Андрей Иванович промолчал, поджав губы и глядя в работавший без звука телевизор, — там Николай Фоменко раздевал до трусов и букета цветов очередную девицу, решившую позвездить в его «Империи страсти». Откуда-то сверху раздавались крики — то гуляли соседи. Кто-то кому-то что-то пьяно доказывал, слышалось вечное русское: «А вот у них… А вот у нас…» Мирошкин почему-то вспомнил последний сегодняшний рассказ тестя — о производстве водки: на заводе «Кристалл» раз в неделю меняют какие-то фильтры, а по этикетке на бутылке можно определить, в какой день после обновления фильтра водка изготовлена и каково ее качество…
— Ну и что они теперь намерены делать, — Андрей Иванович постарался продолжить разговор, максимально смягчив тон.

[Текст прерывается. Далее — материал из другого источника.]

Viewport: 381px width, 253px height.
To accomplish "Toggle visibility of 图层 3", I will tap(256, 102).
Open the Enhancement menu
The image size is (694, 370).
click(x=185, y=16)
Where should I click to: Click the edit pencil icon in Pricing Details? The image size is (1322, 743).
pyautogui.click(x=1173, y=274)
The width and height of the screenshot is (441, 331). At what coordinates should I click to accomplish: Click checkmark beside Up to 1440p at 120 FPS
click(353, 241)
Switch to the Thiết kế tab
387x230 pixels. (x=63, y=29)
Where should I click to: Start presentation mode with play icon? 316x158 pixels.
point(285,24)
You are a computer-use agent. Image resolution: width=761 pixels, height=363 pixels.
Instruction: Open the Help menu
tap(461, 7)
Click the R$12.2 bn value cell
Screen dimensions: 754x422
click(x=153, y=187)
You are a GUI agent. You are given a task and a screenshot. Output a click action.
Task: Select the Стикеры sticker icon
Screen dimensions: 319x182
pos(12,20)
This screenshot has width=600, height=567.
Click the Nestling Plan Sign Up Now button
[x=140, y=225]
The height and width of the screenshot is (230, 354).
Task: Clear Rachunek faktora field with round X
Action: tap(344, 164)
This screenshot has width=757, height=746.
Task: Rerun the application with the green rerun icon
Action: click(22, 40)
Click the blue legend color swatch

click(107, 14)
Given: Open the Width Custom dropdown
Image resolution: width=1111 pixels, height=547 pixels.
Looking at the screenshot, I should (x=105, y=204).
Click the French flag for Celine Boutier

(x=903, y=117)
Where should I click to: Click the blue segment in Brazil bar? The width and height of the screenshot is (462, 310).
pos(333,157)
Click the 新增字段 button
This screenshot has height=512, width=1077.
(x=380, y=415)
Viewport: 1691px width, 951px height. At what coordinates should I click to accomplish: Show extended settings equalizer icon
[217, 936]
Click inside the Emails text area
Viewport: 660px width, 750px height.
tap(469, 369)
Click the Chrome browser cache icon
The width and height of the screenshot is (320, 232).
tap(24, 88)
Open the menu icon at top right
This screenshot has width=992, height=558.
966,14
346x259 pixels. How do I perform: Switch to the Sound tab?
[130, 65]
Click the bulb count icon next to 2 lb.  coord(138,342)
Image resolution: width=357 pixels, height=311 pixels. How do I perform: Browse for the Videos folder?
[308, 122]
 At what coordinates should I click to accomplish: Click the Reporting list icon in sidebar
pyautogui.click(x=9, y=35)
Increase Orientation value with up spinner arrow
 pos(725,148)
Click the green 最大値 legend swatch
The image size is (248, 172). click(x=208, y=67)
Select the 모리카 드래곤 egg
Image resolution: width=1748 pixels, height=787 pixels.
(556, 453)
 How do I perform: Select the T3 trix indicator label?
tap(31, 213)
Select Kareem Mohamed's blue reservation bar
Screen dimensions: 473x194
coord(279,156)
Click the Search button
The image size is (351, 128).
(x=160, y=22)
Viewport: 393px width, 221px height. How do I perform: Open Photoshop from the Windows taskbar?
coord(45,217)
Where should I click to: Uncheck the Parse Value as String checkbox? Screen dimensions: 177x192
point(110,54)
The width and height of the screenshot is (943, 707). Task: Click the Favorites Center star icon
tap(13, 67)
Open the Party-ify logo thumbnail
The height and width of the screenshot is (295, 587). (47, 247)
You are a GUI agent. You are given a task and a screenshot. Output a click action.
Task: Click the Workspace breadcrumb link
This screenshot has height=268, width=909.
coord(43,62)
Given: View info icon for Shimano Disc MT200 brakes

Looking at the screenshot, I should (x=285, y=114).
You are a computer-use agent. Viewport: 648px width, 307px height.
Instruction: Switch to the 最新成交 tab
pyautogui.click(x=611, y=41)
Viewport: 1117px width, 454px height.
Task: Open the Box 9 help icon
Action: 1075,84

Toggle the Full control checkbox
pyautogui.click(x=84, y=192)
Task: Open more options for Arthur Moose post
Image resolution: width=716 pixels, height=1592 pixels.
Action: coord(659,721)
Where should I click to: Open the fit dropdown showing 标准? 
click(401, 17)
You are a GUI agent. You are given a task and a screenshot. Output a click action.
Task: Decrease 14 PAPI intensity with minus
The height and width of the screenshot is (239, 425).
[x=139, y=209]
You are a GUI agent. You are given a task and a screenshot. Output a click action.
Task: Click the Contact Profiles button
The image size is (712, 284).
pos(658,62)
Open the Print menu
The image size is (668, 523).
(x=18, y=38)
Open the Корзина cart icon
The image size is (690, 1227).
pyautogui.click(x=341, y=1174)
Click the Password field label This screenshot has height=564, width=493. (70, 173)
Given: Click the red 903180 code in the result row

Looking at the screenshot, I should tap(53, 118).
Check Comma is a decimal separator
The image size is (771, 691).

— По-моему, это конец, — Ирина тоже подавила в себе раздражение, — на прежних условиях они квартиру не снимут, а если платить — требуют самое меньшее триста долларов в месяц, и это после кризиса — раньше брали пятьсот. У родителей никаких денег нет… В общем, папа поедет в Термополь, будет пытаться еще переговорить с Шамилем, мальчишек я пристрою в наше общежитие МПГУ, мама поедет жить к подруге… Все это, конечно, временно, но хоть как-то… Единственный, кого никуда не денешь, — Амир… Мы с папой поговорили, и я хочу тебя попросить: давай Амира возьмем к себе.
— Куда? К себе? Сюда? Овчарку?! Да еще такого идиота, как этот ваш Амир?! Ни за что!
— Андрюша, но ведь не выгонять же его на улицу. Он уже старый…
— Вот и усыпили бы его. Он бы сразу и, главное, легко отделался, чем так-то мучиться с твоими…
— Андрей, что ты говоришь! Усыпить Амира! Да как же это! Я ведь его щенком помню, какой он был хороший, толстый, добрый…
— Да, да, почти как Валерий Петрович в детстве!
— Держи себя в руках!
— Я и держу. И тебе советую включить голову! Где здесь можно разместить вашего кобеля?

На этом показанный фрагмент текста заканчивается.